======== Records for the exercise ========

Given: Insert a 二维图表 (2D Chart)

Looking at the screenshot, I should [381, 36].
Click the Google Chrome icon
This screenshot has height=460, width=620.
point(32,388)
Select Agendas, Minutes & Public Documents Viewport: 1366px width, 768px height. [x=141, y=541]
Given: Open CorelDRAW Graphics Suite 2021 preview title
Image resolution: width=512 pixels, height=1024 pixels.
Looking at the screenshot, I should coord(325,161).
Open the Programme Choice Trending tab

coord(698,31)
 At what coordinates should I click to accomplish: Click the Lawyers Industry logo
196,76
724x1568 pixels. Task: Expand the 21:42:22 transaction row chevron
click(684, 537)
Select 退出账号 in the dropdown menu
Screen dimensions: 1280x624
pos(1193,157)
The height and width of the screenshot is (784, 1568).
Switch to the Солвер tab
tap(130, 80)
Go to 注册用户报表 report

========

Copy every one of the data entries above word for word, line by line.

(Solution to the problem):
Given: Insert a 二维图表 (2D Chart)

Looking at the screenshot, I should [381, 36].
Click the Google Chrome icon
This screenshot has height=460, width=620.
point(32,388)
Select Agendas, Minutes & Public Documents Viewport: 1366px width, 768px height. [x=141, y=541]
Given: Open CorelDRAW Graphics Suite 2021 preview title
Image resolution: width=512 pixels, height=1024 pixels.
Looking at the screenshot, I should coord(325,161).
Open the Programme Choice Trending tab

coord(698,31)
 At what coordinates should I click to accomplish: Click the Lawyers Industry logo
196,76
724x1568 pixels. Task: Expand the 21:42:22 transaction row chevron
click(684, 537)
Select 退出账号 in the dropdown menu
Screen dimensions: 1280x624
pos(1193,157)
The height and width of the screenshot is (784, 1568).
Switch to the Солвер tab
tap(130, 80)
Go to 注册用户报表 report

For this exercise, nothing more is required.